I have always had an interest in education for sustainable development and won a community-based action research project within the Economic and Social Research Council's Global Environmental Change programme 1994 – 1997 leading to a Doctorate in 2001.
My experience has ranged from influencing policy as a member of the Panel on Education for Sustainable Development in the Schools Sector which reported to the DfEE and the QCA in 1998; working as a consultant to the Dubai administration on the setting up of out of school environmental clubs for young people to initiating and running a 10 year bonding, bridging and linking social capital project associated with green spaces for adults with learning disabilities.
As Founder of the Lewes Railway Land Wildlife Trust in 1988, I established the first Junior Management Board for a Local Nature Reserve in England in 1996 and led on many linked campaigns and initiatives, including a current circular Yr 4, 6, 8 environmental programme for all Lewes primary schools.

I led the building of the Linklater Pavilion in Lewes as a local community hub for the study of environmental change – recognised with an MBE in the New Year’s Honours List of 2017.
If I can serve in any useful way with regard to setting up a national body dedicated to Forest Gardening and all that it offers for a much wider public, then I would be happy to do so.

A

Alan Mon 18 Sep 2017 8:39PM

Hi all. I'm Alan Carter. I have a forest garden in Aberdeen in North East Scotland and write about it at scottishforestgarden.wordpress.com. Anni Kelsey invited me to join the group - still getting a feel for what it is.

AK

Anni Kelsey Fri 26 May 2017 11:52AM

Hi, I am Anni Kelsey - passionate about every plant and tree growing on our lovely planet and in particular the edible ones. I spend as much time as I can in my garden looking after my diverse edible polycultures (see my book Edible Perennial Gardening or my blog annisveggies.wordpress.com) for details.
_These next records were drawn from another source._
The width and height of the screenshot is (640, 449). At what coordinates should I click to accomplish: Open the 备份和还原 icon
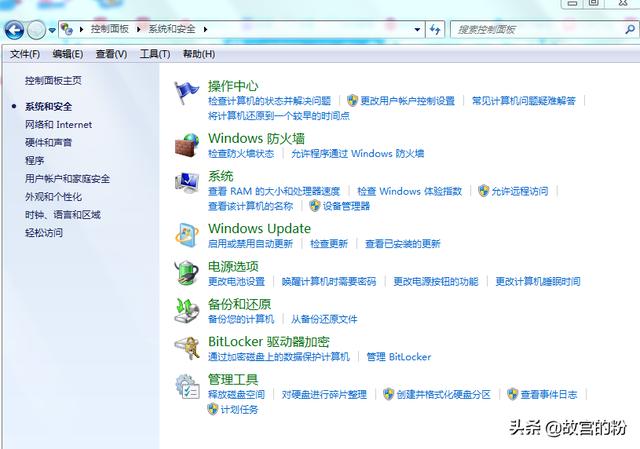click(x=188, y=310)
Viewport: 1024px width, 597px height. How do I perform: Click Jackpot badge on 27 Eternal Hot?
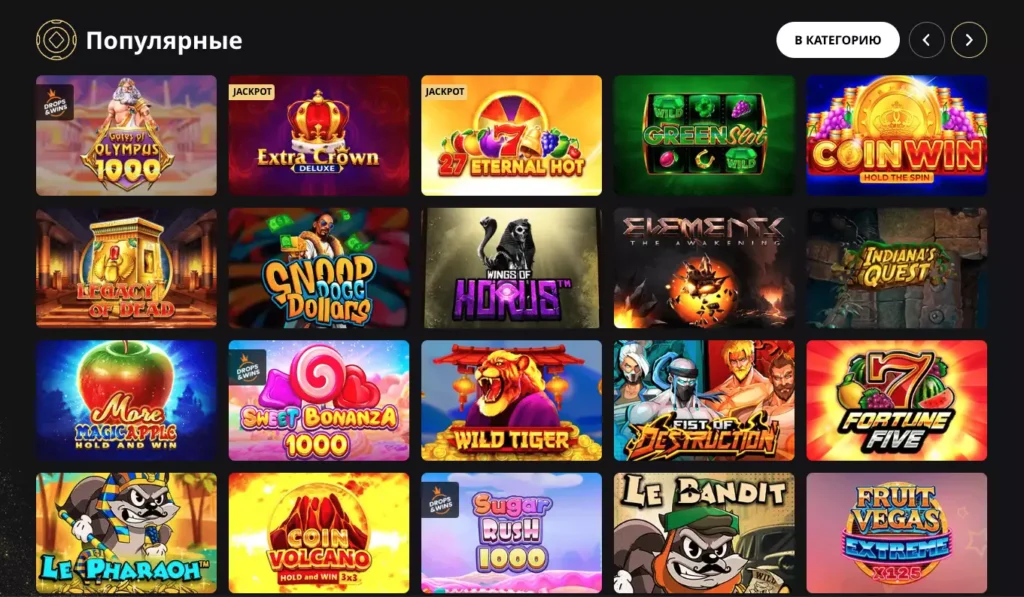[445, 91]
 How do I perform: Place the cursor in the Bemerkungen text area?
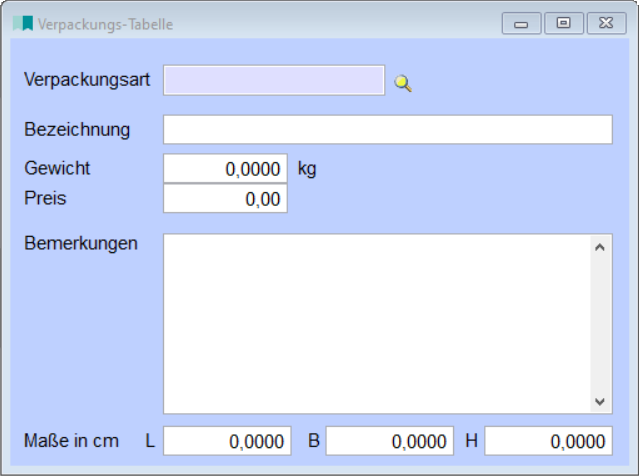[375, 323]
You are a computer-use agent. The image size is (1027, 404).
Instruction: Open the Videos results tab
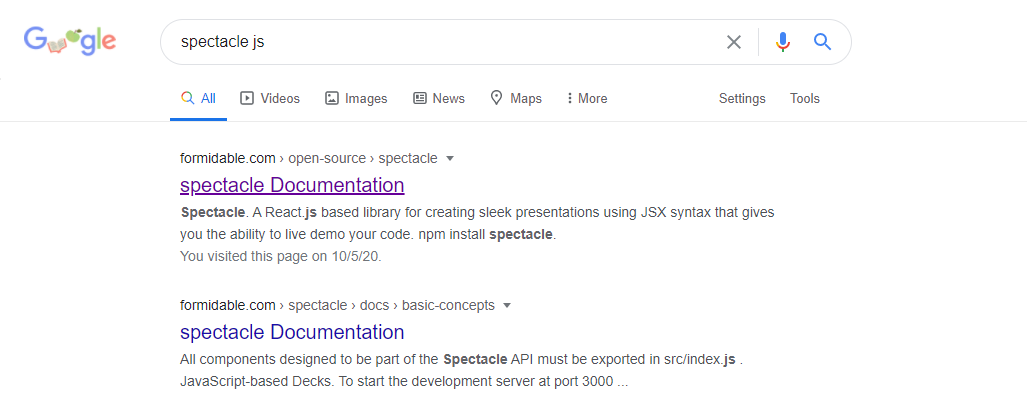[x=270, y=98]
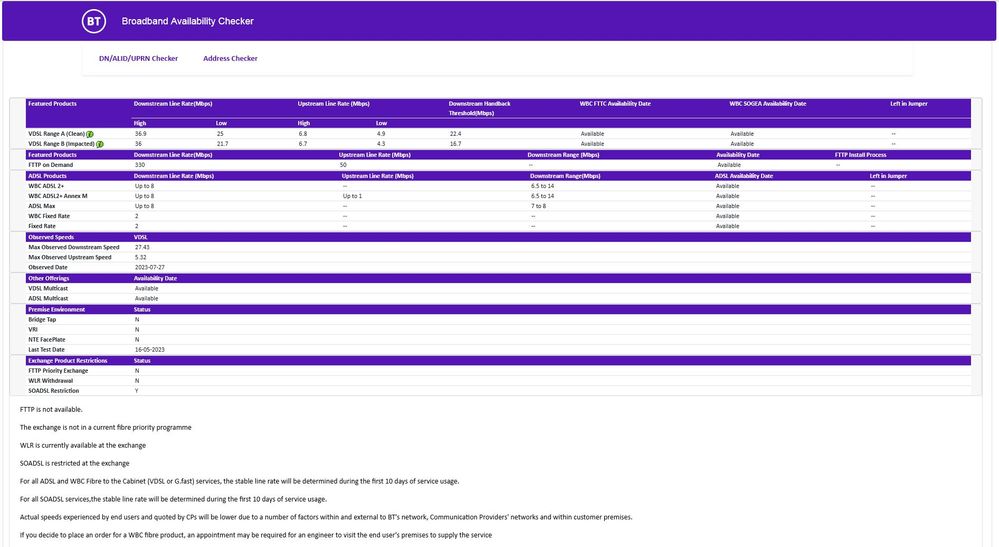Click the Observed Speeds section header
This screenshot has height=547, width=999.
[51, 237]
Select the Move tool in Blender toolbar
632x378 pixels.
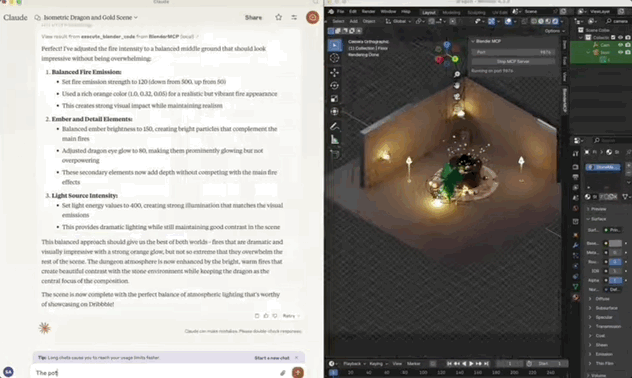pos(335,73)
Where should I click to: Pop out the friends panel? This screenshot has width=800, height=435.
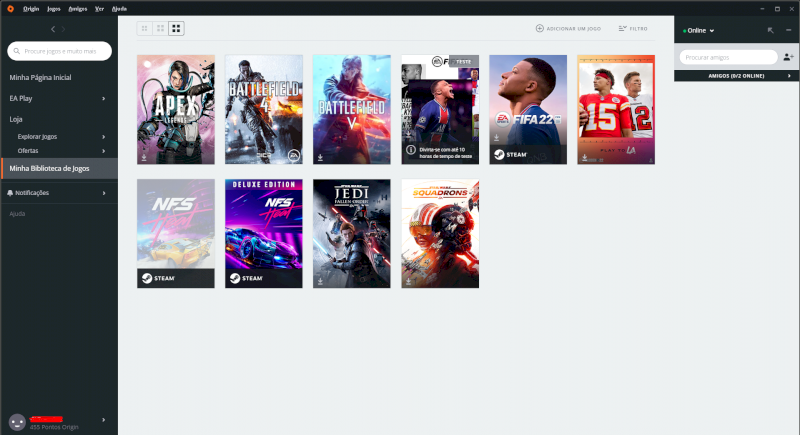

My main focus is on what can be achieved in the average back (or front) garden - the kind of space that many people have access to. However everything done on a small scale can be increased to much larger spaces and there is so much scope for growing all kinds of purposeful polycultures. I look forward to working with you all to establish many more forest gardens across the country and beyond.

DR

Dave Richards Sun 7 May 2017 7:55AM

My first childhood memory of gardening was growing marigolds in our army married quarters in Occupied Germany. After geography & social science at Uni, Lawrence Hills, HDRA and comfrey encouraged me into WWOOFing which was a key ingredient in getting a job working with unemployed school leavers on land reclamation projects and city farms in Bristol. I joined RISC - Reading's development education centre - in 1989 and took full advantage opportunities to work with NGOs in the Philippines, Nepal and India on a range of development issues. After attending an introduction to permaculture course with Mike Fiengold I persuaded my colleagues to find a permaculture designer to help us to create an outdoor classroom on RISC's leaking flat roof. Paul Barney came up with the forest garden planting and the rest is history. The roof garden inspired RISC's Food4Families community gardening project and gave me the opportunity to indulge my new enthusiasm for creating forest gardens. Three years ago, impossible UK property prices and a holiday in the Loire Valley led to buying a 2 acre small holding. The process of creating a demonstration hub for sustainable living and a focus for an active retirement has started. In short, life is a mesh of un-intended consequences - people and ideas coming together, providing new possibilities that can sometimes open up to new directions.
Paul's own life changes and the NFGN has emerged at the perfect time, both for my own evangelising and realising my dreams in central France. It is so exciting and affirming to meet and work with other crazy people to plough new furrows!